▸ **WRITTEN REQUEST**
Using the article on Monash student societies given below, state whether each statement agrees with it, answering yes or no and quoting the deciding words of the article. 1. MIAS memberships fell by 78 per cent from 2019. 2. The SAS committee has already moved all of its events online. 3. MIAS has run Model United Nations conferences via Zoom.

▸ **SOURCE TEXT**
Ms Palma said as president of MSS, boosting committee morale and delegating responsibility has been important during isolation, especially due to the ban on social events.
“I have to make sure that we are still doing stuff and remind us all that we are still a committee...and that’s pretty tricky.”
Society of Arts Students (SAS) president Chloe Yeats said off-campus learning and O-Week’s cancellation has been especially difficult for clubs that focus on regular social events, such as camps and balls.
“O-Week is the biggest driving force for most societies and is also prime for first year engagement, so that was really disappointing it couldn't go ahead,” Ms Yeats said.
Ms Yeats said her committee is holding on to the hope semester two will see Monash students return to campus.
“I think it’s just a waiting game to see whether we are still fully online next semester and if that's the case, we will look to move our events online,” she said.
In the meantime, Ms Yeats said producing content for the SAS community and engaging their large following on social media has been crucial in boosting first year enthusiasm.
The content includes Instagram takeovers, where committee members introduce themselves to followers, and answering questions in a Facebook group for first year arts students.
“We are also about to launch our ‘SAS survival guide for isolation’ and a podcast,” Ms Yeats said.
Although Ms Yeats did not expect these challenges coming into the role of president, she said she was willing to work hard to maintain the committee’s presence.
“Initially I was sad and disappointed, but turned that into motivation to do the best we can, [maintain] an active society and turn our ideas into actions.”
However, not all clubs and societies have been unable to hold events due to social distancing requirements.
Monash International Affairs Society (MIAS) president Ryan Attard said they had been proactive in organising online events for members, despite a drop in memberships by 78 per cent from 2019.
“We are still trying to do the things that we wanted to do anyway. We’re trying to keep business as usual even though we can’t meet in person,” Mr Attard said.
MIAS events via Zoom have included Model United Nations conferences, trivia nights and ‘coffee and chill’ sessions to encourage first year participation.
“We are no longer bound by geography…over the last month I think we’ve held the most international events we’ve ever had,” Mr Attard said.
“The online event function does work quite well, especially when we have a speaker that isn’t in Australia that can’t physically come to Monash university, it’s really fantastic.”

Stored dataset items

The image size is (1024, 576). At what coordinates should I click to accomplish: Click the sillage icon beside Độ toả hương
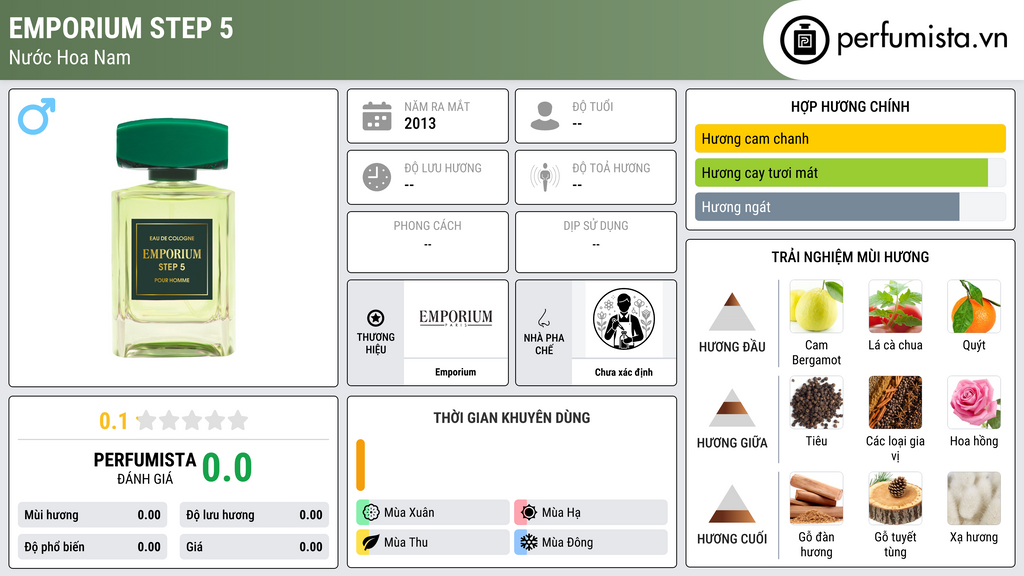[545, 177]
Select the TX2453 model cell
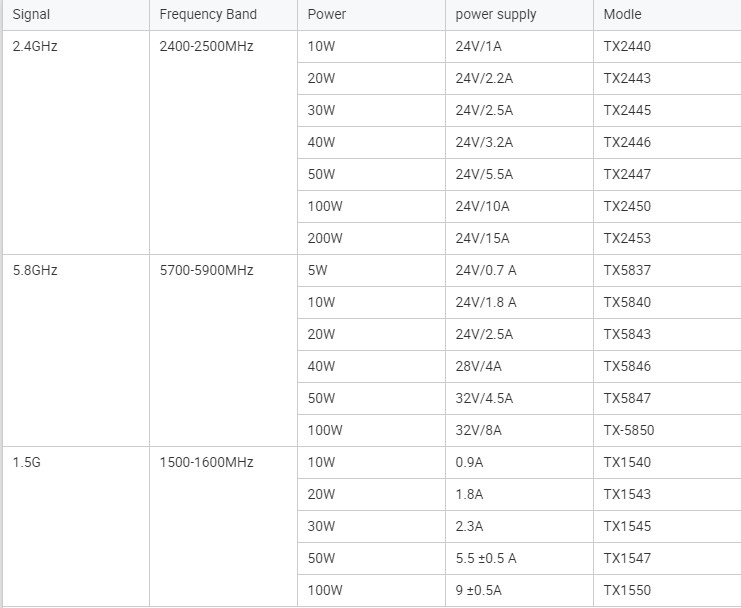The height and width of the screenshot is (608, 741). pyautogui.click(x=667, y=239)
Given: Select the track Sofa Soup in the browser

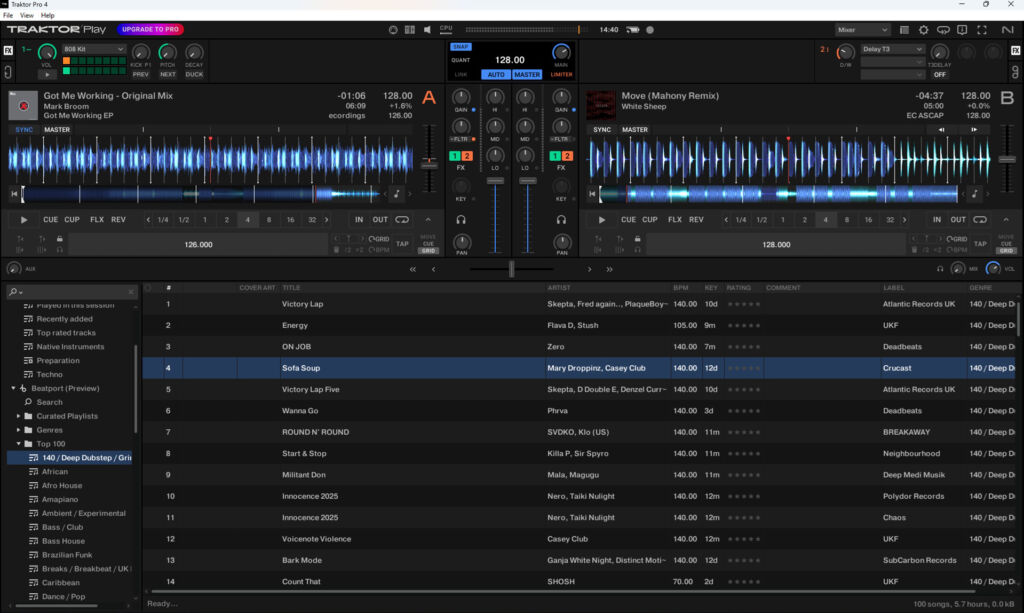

▸ **RESPONSE TO THIS TASK**
1. Yes: "despite a drop in memberships by 78 per cent from 2019"
2. No: "if that's the case, we will look to move our events online"
3. Yes: "MIAS events via Zoom have included Model United Nations conferences"